Friday, July 15, 2011

Septic Flesh - Esoptron (1995)

Esoptron is yet another bright example of Greek finery, though its a misnomer to label anything this brooding and sultry as 'bright'. With Mystic Places of Dawn, Septic Flesh had proven that they could immerse their audience into a lush miasma of affliction, and with its successor, that audience is once again soaked upon the torrents of tragedy. If there's a difference, though, it's that Esoptron has a mildly more accessible construction to it, a collection of simple, sailing melodies heavily processed to create the illusion of some spiral down into the netherworld. Nightmares so beautiful that their drudging backbone and guttural narration cannot out-gravitate the Gothic glare of the guitar tone and the synthesized instruments spun across the album's brief, admittedly cheesy interludes.

These do serve to break up the effectiveness of the longer compositions, and I can't say they were necessary, but they also provide the more experimental elements of the sophomore, like the droning, cavernous industrial wash of "Breaking the Inner Seal"; the tonal curiosity and glittering chimes of "Astral Sea"; the flighty flutes and pianos of "Celebration". Otherwise, the album is almost fully composed of slower, numbing elegies that counterbalance the low end of the vocals with the heavily-effected guitar tone: from the truly trawling "So Clean, So Empty" and "Rain" to the more pick-me-up overtures of "Esoptron" and "Succubus Priestess", both of which erupt into straightforward but forgettable charges at their cores. In my opinion, the 9 minute closer "Narcissism" is the true highlight of the album, foreshadowing some of the brilliant melodic elements that would follow on the epic Ophidian Wheel. Despite its bulk, the mix of whispered and brutal vocals and the dynamic variation woven throughout create a more fulfilling encounter than any of the shorter pieces. Though the elegant "Ice Castle" and "Burning Phoenix" come pretty close in terms of quality.

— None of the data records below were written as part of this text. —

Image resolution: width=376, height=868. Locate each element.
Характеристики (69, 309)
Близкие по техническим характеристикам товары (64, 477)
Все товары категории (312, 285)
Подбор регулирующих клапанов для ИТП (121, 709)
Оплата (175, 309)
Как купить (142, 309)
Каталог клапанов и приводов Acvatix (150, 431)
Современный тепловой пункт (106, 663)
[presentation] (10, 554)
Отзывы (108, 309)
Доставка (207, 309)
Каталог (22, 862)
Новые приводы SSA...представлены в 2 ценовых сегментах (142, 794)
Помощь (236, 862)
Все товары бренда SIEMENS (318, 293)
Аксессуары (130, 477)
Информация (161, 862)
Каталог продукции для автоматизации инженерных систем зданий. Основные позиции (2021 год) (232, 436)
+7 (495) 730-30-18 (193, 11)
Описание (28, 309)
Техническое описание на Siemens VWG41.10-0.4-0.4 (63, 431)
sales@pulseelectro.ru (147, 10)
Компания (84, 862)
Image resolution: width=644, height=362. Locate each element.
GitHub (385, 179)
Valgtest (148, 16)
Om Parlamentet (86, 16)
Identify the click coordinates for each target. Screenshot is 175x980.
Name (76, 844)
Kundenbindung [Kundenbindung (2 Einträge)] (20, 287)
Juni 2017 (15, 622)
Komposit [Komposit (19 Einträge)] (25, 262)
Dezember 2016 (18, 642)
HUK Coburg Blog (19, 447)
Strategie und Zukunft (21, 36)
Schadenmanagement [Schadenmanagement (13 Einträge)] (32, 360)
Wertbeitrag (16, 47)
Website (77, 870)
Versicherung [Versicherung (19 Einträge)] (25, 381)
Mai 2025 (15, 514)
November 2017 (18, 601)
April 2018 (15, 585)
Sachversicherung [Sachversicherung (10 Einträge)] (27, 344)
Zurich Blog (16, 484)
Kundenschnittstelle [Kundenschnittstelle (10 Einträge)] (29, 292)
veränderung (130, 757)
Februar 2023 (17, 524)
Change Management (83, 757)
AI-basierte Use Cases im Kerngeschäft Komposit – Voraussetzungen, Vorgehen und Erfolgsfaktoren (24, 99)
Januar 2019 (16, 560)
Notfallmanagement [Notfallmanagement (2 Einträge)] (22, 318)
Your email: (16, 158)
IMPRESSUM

I can't say that the album had the same, stunning effect on me as Mystic Places of Dawn, but it tries, and if it suffers anywhere that would be the production and the lagging behind of some of the guitar notation. It seems that whenever the band aren't coursing through one of their huge melodies, the songs seem to just sulk about, threatening to cast the shadows of ennui in place of their typical, effective sorrow. Part of this is just that the guitar levels feel a bit uneven with the tinny drums, and often blend too closely into the keyboards. Mystic Places was hardly a bastion of production standards itself, but I felt like that album had a sadder, more disturbing effect on me, while this often seems too strangely enthusiastic about its doom and gloom. However, it's still well worth hearing, functioning on many of the same strengths, from its atmosphere to its lyrical fortitude, and captures a lot of that early to mid 90s appeal that many of today's younger initiates fail to reproduce with their monotonous vocals and drowning reverb.